Dataset entries
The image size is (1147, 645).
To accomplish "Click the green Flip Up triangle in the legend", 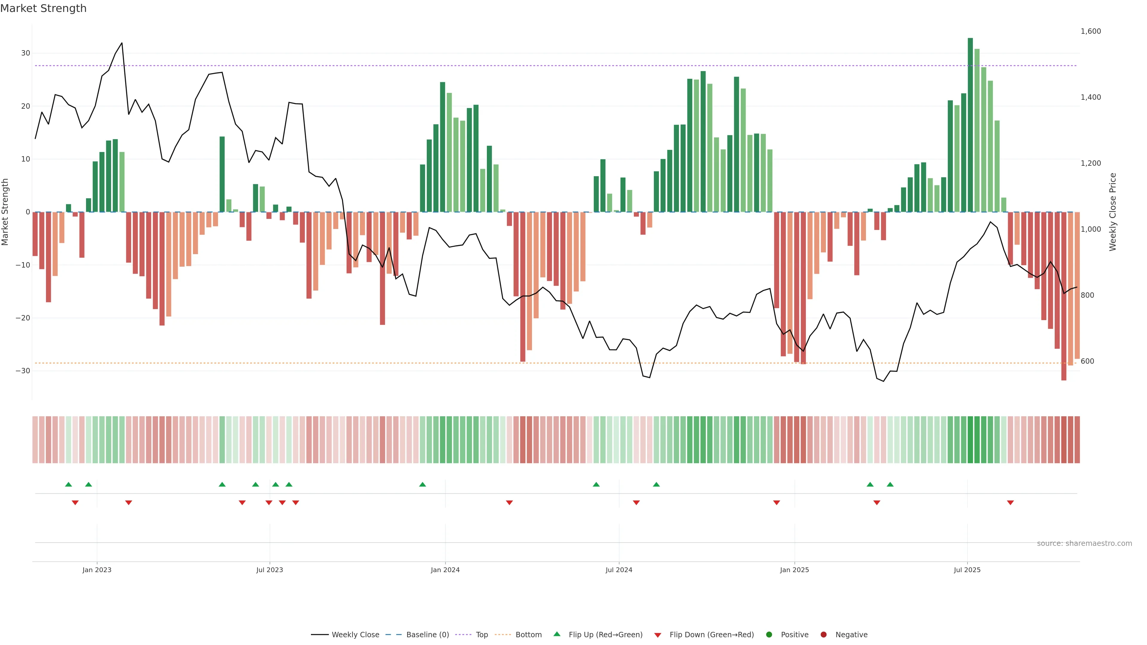I will coord(557,634).
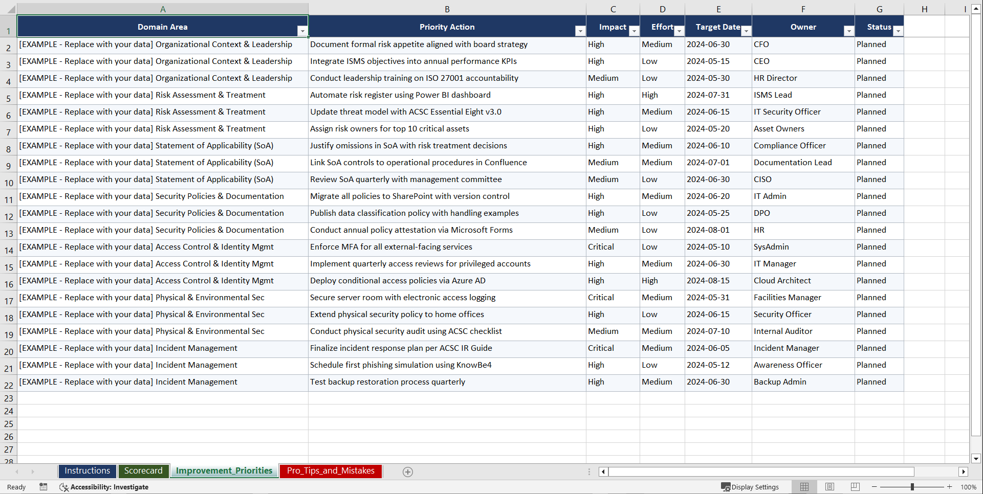Open Display Settings
This screenshot has height=494, width=983.
click(751, 487)
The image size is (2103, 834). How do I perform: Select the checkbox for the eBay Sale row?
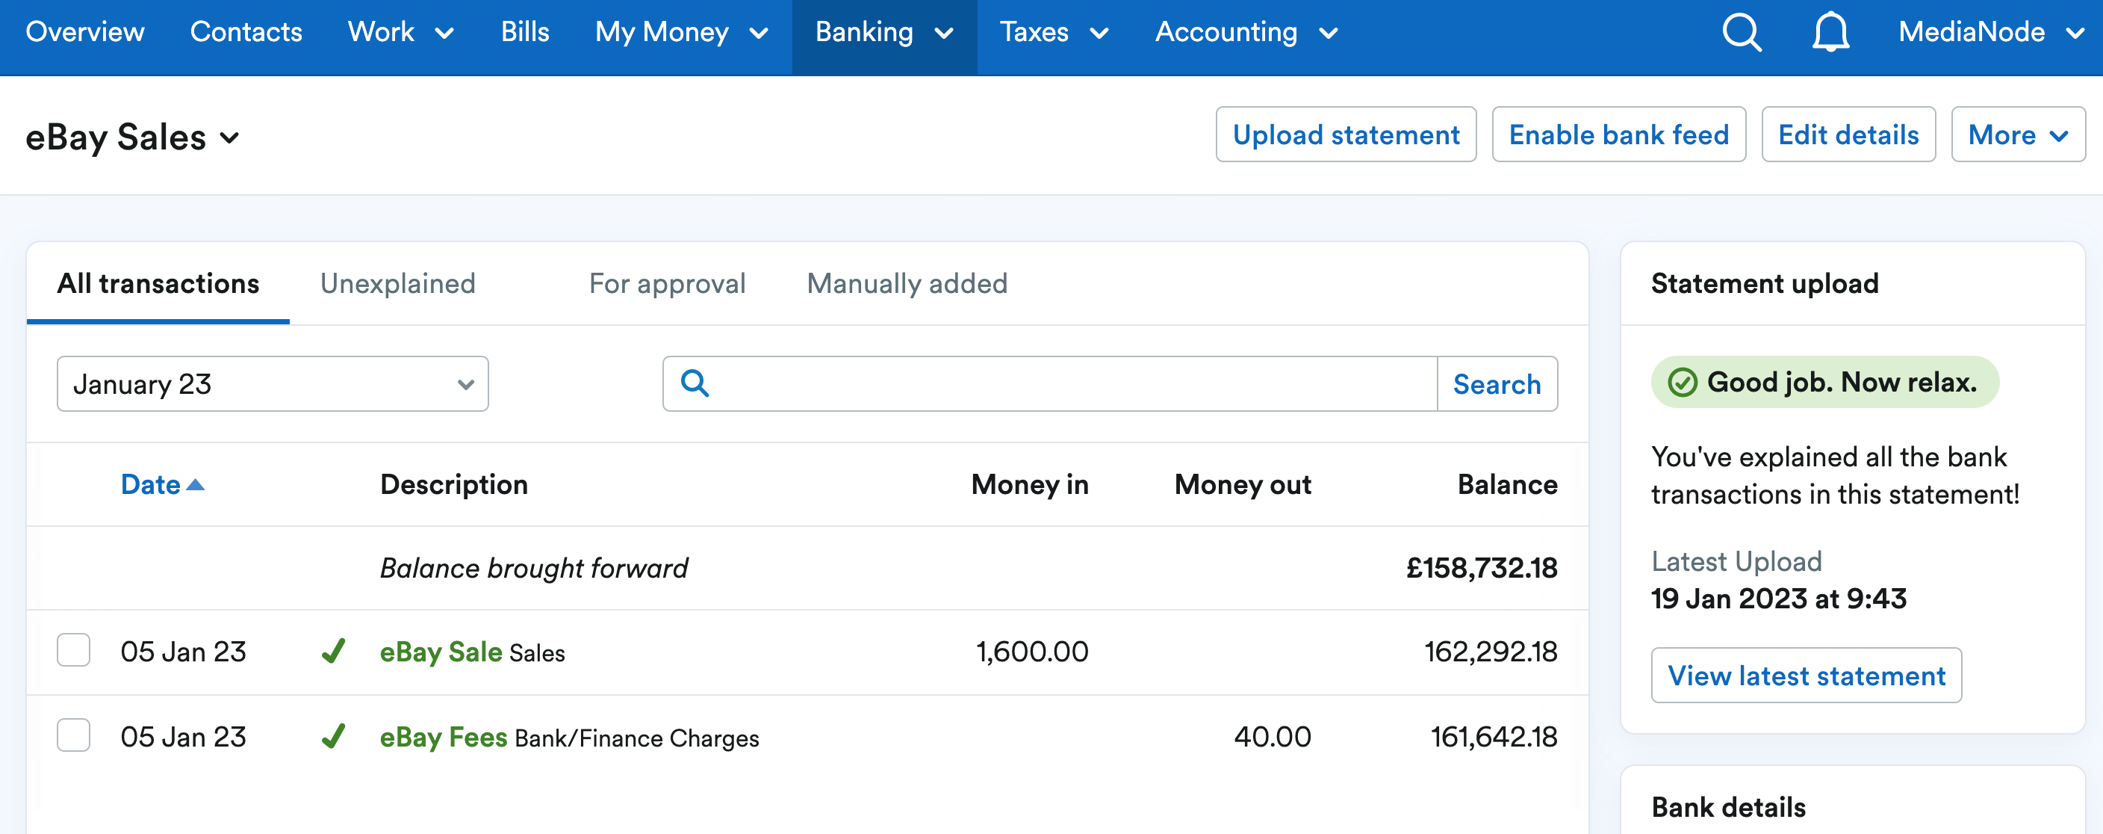click(x=73, y=651)
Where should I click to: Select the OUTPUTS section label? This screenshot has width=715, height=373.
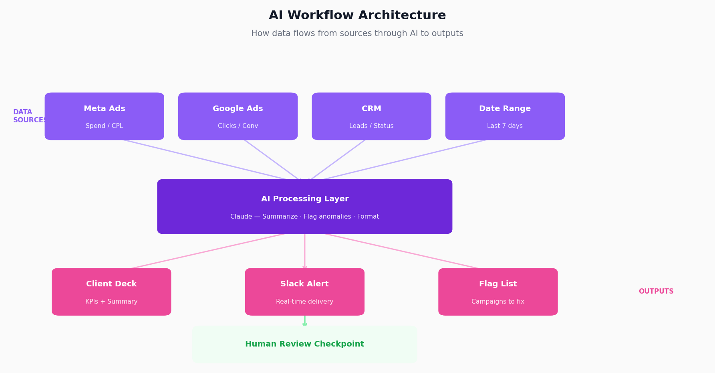[656, 291]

▸ EXERCISE
Restate word for word the lines running from the one with "Where should I" to the end of the entries; pictures are to be left out.

▸ EXERCISE RESULT
Where should I click to: Select the OUTPUTS section label? This screenshot has width=715, height=373.
[656, 291]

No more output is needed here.